▸ EXERCISE DIRECTIONS
Go through the entries below and return every line that contains "Local".

▸ LISTED RECORDS
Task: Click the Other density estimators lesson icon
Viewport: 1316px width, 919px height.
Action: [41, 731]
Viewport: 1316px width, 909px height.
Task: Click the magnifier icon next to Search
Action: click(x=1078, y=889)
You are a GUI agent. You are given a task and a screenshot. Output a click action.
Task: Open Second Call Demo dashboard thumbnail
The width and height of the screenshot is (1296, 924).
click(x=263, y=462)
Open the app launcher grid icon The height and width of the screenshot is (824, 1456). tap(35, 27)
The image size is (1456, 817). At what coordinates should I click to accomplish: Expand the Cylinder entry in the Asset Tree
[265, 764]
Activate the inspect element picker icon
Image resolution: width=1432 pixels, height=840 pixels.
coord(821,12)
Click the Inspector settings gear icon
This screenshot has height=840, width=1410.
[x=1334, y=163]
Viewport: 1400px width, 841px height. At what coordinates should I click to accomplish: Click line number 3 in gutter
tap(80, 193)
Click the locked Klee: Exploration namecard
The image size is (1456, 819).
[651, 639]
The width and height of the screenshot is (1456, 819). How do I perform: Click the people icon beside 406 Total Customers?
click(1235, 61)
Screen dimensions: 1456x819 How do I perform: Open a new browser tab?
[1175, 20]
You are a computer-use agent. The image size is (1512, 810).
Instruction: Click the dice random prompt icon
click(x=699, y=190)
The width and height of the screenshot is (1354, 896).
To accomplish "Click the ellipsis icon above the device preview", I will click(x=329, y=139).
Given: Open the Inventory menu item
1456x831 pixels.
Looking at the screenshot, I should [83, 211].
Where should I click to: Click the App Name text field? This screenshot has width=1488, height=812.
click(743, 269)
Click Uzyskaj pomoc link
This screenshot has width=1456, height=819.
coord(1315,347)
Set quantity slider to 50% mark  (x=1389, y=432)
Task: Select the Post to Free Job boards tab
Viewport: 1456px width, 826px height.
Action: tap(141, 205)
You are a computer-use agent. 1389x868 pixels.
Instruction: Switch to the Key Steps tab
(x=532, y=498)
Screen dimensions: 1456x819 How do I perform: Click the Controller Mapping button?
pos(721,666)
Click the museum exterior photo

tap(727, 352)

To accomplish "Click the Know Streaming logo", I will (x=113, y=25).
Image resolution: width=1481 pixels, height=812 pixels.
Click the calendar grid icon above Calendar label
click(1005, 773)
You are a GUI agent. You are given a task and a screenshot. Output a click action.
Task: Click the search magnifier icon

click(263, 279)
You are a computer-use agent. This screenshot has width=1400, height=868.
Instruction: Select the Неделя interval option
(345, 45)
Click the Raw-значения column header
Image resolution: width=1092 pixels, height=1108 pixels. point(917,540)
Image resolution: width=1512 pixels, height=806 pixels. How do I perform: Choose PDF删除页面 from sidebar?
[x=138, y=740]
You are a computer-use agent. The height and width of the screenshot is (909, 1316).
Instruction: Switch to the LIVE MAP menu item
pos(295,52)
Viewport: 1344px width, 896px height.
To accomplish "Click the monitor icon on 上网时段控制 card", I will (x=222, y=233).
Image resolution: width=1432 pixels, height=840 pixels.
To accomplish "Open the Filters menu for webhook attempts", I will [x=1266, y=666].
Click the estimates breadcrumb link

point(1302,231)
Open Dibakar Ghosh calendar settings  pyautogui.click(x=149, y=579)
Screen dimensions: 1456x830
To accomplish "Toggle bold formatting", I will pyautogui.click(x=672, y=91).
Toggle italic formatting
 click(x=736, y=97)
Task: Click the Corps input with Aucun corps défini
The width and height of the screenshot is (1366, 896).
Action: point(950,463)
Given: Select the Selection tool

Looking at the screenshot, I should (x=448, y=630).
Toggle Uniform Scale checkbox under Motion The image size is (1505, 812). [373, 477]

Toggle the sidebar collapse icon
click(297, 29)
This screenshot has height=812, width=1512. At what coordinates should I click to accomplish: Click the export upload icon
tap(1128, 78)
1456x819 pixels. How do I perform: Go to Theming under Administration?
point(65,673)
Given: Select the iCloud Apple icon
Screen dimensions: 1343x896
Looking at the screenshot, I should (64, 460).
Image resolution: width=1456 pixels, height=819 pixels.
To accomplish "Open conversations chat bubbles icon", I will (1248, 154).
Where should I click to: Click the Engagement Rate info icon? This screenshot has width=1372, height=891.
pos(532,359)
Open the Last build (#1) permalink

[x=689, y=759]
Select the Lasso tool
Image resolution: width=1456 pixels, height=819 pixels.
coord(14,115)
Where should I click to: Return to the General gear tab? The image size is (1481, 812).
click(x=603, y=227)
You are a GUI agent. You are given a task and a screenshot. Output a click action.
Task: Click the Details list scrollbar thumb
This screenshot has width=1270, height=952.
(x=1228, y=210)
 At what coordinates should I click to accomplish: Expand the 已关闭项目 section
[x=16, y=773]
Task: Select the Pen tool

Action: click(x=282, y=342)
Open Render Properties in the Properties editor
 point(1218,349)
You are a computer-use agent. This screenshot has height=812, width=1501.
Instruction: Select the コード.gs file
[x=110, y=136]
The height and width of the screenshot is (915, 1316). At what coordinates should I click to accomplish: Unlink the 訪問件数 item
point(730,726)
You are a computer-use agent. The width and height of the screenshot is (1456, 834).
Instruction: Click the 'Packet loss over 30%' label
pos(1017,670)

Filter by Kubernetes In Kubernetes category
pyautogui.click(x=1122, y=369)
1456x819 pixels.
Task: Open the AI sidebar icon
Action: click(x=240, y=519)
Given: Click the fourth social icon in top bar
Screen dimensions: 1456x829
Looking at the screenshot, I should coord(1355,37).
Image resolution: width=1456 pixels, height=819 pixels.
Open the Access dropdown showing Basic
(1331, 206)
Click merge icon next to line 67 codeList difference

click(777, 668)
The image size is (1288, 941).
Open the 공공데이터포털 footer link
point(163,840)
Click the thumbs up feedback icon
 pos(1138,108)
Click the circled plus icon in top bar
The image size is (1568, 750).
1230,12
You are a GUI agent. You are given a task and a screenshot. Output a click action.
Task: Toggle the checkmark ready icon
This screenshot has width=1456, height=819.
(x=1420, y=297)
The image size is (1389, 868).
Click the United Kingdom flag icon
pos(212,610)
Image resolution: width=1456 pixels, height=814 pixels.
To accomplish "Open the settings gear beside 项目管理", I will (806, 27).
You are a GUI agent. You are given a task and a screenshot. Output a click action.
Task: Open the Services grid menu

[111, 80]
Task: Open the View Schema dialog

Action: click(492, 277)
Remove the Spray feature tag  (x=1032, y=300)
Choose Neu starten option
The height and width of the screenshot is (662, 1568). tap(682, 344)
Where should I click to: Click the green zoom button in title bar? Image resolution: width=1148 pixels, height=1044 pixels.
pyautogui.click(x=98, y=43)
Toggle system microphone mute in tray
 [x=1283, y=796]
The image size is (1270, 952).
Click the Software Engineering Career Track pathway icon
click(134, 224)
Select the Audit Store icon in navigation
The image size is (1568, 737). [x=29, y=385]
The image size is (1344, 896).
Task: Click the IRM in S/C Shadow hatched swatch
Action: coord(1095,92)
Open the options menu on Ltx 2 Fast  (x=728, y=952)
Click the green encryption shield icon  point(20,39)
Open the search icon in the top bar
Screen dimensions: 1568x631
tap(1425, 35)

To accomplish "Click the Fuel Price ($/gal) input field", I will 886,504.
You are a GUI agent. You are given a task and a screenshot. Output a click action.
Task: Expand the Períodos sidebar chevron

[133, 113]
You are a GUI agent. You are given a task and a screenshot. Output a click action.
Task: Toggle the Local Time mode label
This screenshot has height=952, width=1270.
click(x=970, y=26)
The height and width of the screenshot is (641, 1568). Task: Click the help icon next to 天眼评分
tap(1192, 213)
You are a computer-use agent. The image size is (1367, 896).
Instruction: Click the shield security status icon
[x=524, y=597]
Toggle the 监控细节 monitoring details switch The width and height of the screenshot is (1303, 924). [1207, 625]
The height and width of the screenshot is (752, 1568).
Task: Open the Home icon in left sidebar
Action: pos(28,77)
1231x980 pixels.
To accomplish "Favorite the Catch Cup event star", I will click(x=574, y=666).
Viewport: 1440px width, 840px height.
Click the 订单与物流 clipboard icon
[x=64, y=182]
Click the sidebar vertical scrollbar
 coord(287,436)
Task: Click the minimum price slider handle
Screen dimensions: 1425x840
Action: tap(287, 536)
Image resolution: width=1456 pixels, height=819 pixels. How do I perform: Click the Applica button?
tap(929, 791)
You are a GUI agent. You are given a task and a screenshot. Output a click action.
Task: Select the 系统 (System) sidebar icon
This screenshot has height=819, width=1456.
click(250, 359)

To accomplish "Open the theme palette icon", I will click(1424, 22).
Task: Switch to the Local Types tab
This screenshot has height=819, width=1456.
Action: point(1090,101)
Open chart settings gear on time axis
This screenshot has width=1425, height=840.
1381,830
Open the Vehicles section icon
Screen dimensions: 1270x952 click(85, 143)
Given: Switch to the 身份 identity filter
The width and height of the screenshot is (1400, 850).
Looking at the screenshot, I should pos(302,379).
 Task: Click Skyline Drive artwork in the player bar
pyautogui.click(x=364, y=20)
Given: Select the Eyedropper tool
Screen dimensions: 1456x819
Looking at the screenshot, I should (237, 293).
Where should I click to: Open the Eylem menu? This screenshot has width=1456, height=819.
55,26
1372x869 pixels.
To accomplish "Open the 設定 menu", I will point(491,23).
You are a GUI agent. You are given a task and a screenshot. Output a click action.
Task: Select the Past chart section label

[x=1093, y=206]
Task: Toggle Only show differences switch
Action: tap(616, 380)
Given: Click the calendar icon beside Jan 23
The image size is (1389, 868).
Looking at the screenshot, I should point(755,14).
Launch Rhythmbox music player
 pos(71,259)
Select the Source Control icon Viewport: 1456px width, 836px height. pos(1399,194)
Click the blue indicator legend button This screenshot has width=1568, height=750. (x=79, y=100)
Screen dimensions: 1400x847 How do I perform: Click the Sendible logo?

▸ RESPONSE TO THIS EXERCISE
Task: Toggle the Local Time mode label
Task: Switch to the Local Types tab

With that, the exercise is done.